If you display a negative attitude about dental visits, your children may well see this as normal behavior, and react the same way when they need a dental check-up or treatment. Whatever the cause your own dental anxieties, it’s important to make a conscious effort to ensure your kids learn to regard regular dental visits as part of their oral healthcare routine.
The American Academy of Pediatric Dentistry advises parents to avoid negative language ahead of their youngster’s dental visit. Positive phrases like “clean, healthy teeth” will make the visit seem fun rather than scary.
Relating stories about your own experiences of extractions and root canals will trigger unnecessary nervousness in your child, especially when they may not even need these procedures. Instead, bring the world of the dental office into your home in a playful way. For instance, you can let your child assume the role of the dentist to examine your teeth. Try to find children’s books with stories about positive experiences with dentists.

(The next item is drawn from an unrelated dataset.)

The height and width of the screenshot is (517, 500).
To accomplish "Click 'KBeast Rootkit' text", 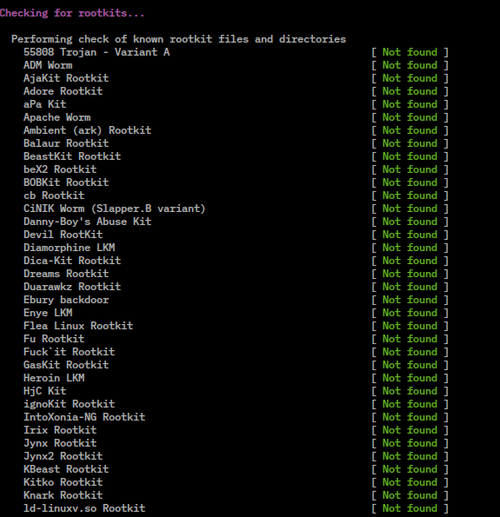I will (66, 469).
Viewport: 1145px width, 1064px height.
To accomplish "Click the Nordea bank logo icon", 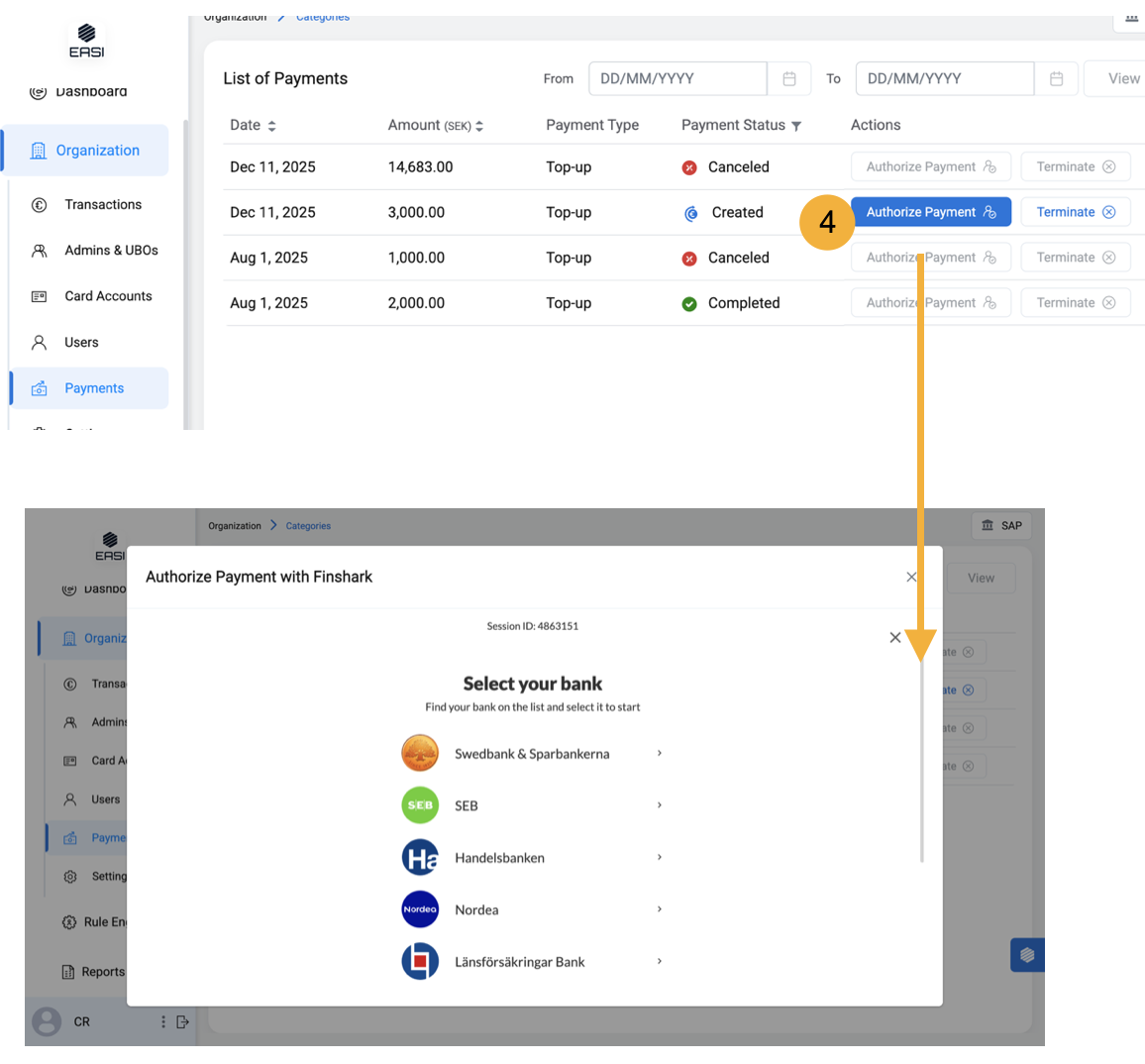I will 420,909.
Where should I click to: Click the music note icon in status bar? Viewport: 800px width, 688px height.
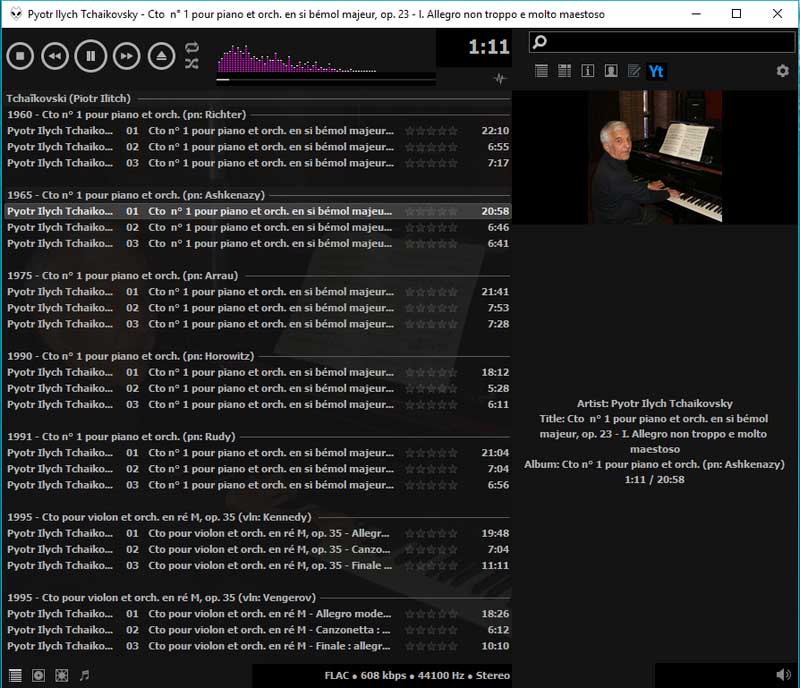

Tip #3: Find a Dental Office that Specializes in Treating Children
Pediatric and family dentists are experienced in allaying fears of their young patents. You may be happy with your own general dentist but a practice that specializes in treating kids will have a greater degree of experience and expertise in handling youngsters. Pediatric dentists undergo extra training, emphasizing child psychology, growth and development, so they are experts in treating fearful young patients.
The Consumer Guide to Dentistry says pediatric dentists can provide a specialized focus on your child that general dentists may not be able to offer, and that choosing a pediatric dentist will help to ensure your child gets the best, most advanced care and treatments.

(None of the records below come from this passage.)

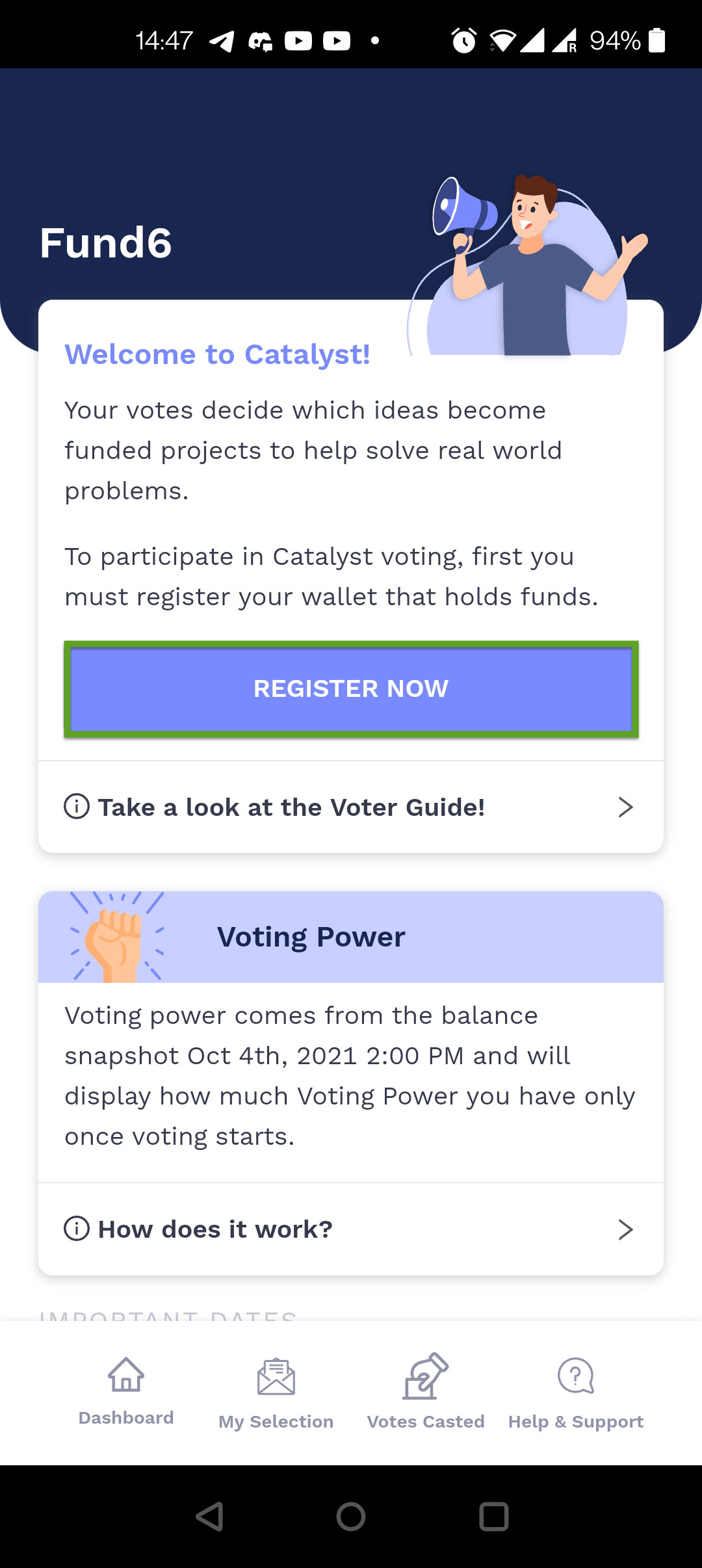Open Take a look at the Voter Guide link

(291, 807)
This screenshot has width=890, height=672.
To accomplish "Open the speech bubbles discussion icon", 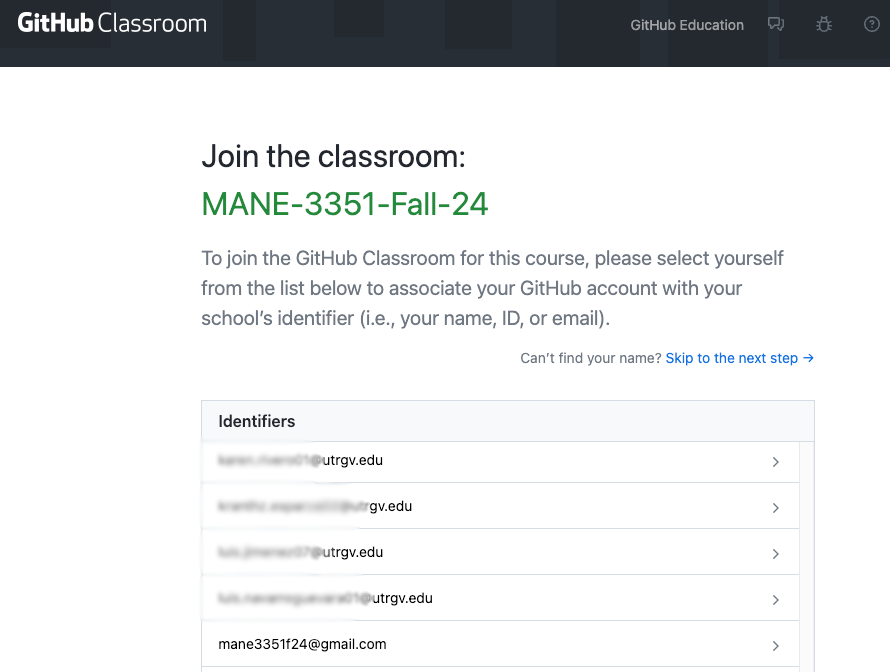I will click(x=776, y=25).
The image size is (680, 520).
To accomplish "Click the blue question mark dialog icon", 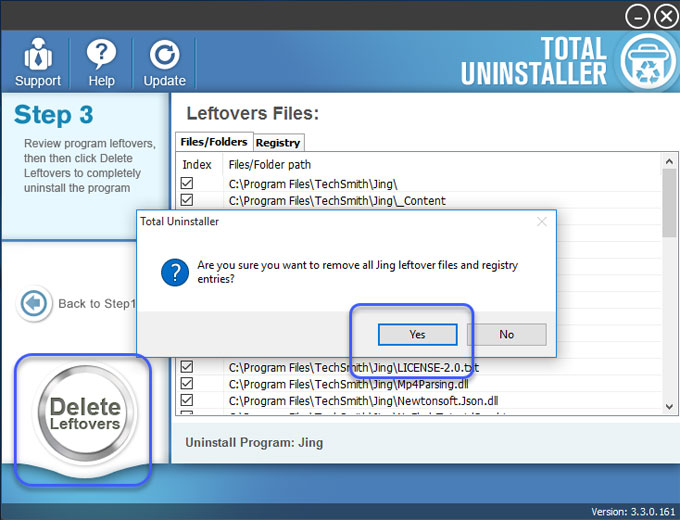I will 175,272.
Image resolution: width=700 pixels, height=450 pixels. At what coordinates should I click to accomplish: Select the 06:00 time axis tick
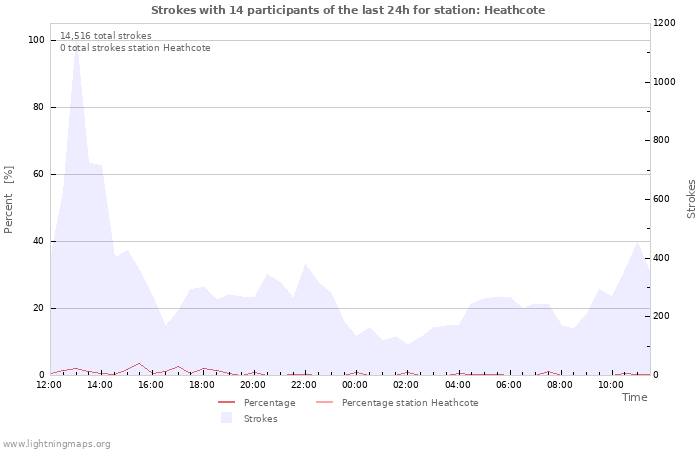508,385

Pediatric dental offices (such as ours!) are often designed to be child-friendly, with a bright and colorful décor to help put youngsters at ease. Even little things – like giving kids sunglasses to combat the glare of the lights during an examination or having stuffed animals available for cuddling – can help calm children’s nerves.
Look for a pediatric dentist who uses state-of-the-art technology – which allows for children to be diagnosed and treated in the safest, gentlest way – and with a strong emphasis on preventive care, such as sealants and fluoride treatments, to safeguard your child’s teeth.

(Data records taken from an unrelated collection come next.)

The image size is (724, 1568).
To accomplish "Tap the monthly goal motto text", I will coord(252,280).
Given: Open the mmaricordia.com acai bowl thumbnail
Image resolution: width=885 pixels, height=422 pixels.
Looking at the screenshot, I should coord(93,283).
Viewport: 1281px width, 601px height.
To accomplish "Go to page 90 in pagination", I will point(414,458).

Tip #4: Give Your Child Ample Notice of a Dental Appointment
It can be tempting to keep your child in the dark about a forthcoming visit to the dentist until just before the appointment. But this will compact any anxiety into a shorter space of time, and could even result in a panic attack.
Your child may also begin to distrust you. Telling your child well in advance about a dental appointment gives them time to get used to the idea, and allows you to address any concerns they may have.
Be as open and positive as possible. Explain the procedure in a way they can easily grasp. Communicating with your child like this will help to build trust between you while they learn more about why they are going to see the dentist in the first place.
Tip #5: Remember that Sedation is an Option
In some cases, particularly with treatments such as fillings or extractions, it may ease your child’s anxiety if they know that sedation may be appropriate to help them cope with the experience. Ivory Dental said that, "Sedation dentistry does not mean you have to be put to sleep. There are several ways to calm a dental patient while remaining awake."
Typical methods of safe oral sedation offered by pediatric dentists include oral conscious sedation, which entails taking a pill shortly before the procedure – no needles! In some cases, inhalation sedation using nitrous oxide (laughing gas) can be an alternative to oral sedation. The gas helps kids to relax during the procedure but then wears off quickly.
If general anesthesia is required for a major procedure, your child will be asleep during the entire treatment. Look for a pediatric dentistry practice that administers general anesthetic in a gentle and safe way, with a team of doctors on hand to ensure the process runs smoothly.